二宮和也主演で6年ぶりに日曜劇場に帰還する『ブラックペアン シーズン2』。シーズン1に引き続き、医学監修を務めるのは山岸俊介氏だ。前作で好評を博したのが、ドラマにまつわる様々な疑問に答える人気コーナー「片っ端から、教えてやるよ。」。シーズン2の放送を記念し、山岸氏の解説を改めてお伝えしていきたい。今回はシーズン1で放送された9話の医学的解説についてお届けする。

※登場人物の表記やストーリーの概略、医療背景についてはシーズン1当時のものです。

佐伯教授の手術

佐伯教授は左冠動脈肺動脈起始症と僧帽弁閉鎖不全症を合併しています。

左冠動脈肺動脈起始症の手術はいろいろな種類がありますが、ここで行われた手術は冠動脈バイパス手術です。以前も何回か出てきましたが、詰まりかけていたり、詰まってしまって血液の流れが悪い冠動脈に、迂回路(バイパス)を作って血液を新たに流してあげる手術です。

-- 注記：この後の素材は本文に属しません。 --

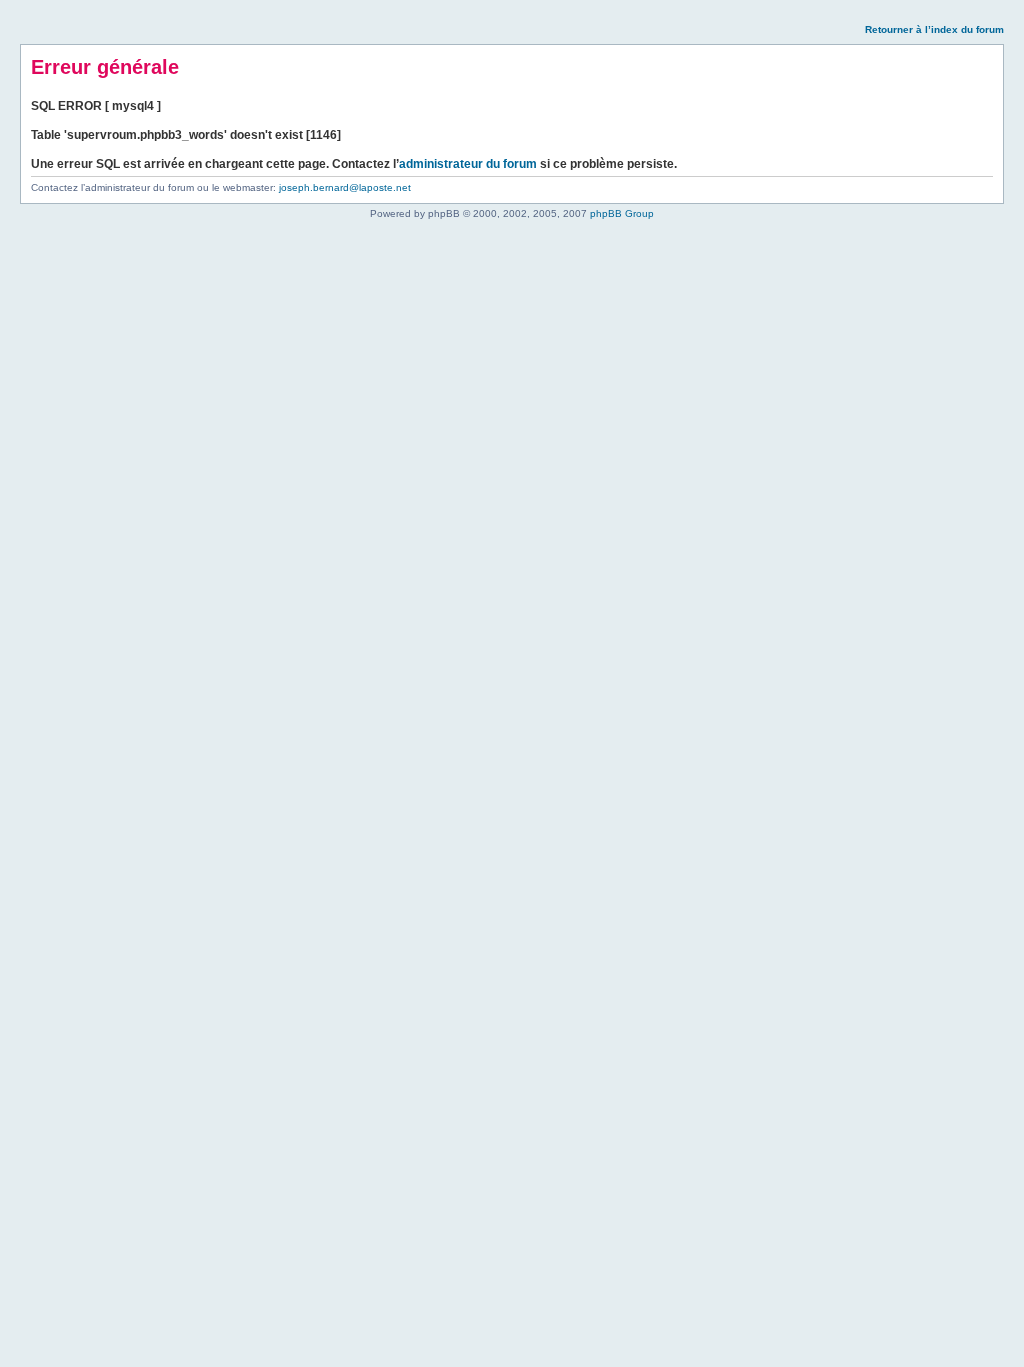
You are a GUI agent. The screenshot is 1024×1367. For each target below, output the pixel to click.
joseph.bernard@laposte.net (345, 187)
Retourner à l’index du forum (934, 29)
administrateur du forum (468, 164)
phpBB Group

この病気の場合は冠動脈が肺動脈から出ていますので、静脈血(酸素を含んでいない血液)が心臓の筋肉に流れているわけです(前回の解説もご参照ください)。ここに左内胸動脈という動脈を吻合すると、動脈血(酸素を含んでいる血液)が流れてくれます。内胸動脈は胸の真ん中にある胸骨という板のような骨の裏側に左右で存在しています。一般的には左の内胸動脈を左の冠動脈につなぐ傾向が強いです。

左内胸動脈は心臓の左心室→上行大動脈→左鎖骨下動脈→左内胸動脈という順序で動脈血が流れていて、左冠動脈に繋ぎやすい位置にあるため、バイパス手術のために神様が用意してくれた血管とも言われています(3話、7話にも出てきました)。

少し込み入った話になってしまうのですが、この病気の場合、左内胸動脈からの血流は冠動脈に流れ、心臓の筋肉に流れてくれるのですが、このままでは肺動脈にも流れてしまいます。実際は肺動脈に向かう冠動脈を縛って、血流が肺動脈に流れないようにします。

手術の時のCGにあったように、左冠動脈は心臓の左側にありますので、右か左かで言ったら左胸から手術した方がやりやすいです。一方、僧帽弁の手術は、主に心臓の右側から手術をしますので、右の胸から手術します。以前にも書きましたが、心臓の弁は心臓の右を向いているので、心臓の右側から手術をした方がやりやすいのです。

冠動脈は左胸から、僧帽弁は右胸からであると、どうしても時間がかかってしまうということで、世良くんが池永編集長に似た症例報告(論文)がないか聞きに行きます。すると、池永編集長は右側から僧帽弁も冠動脈も両方治療する報告があったといいます。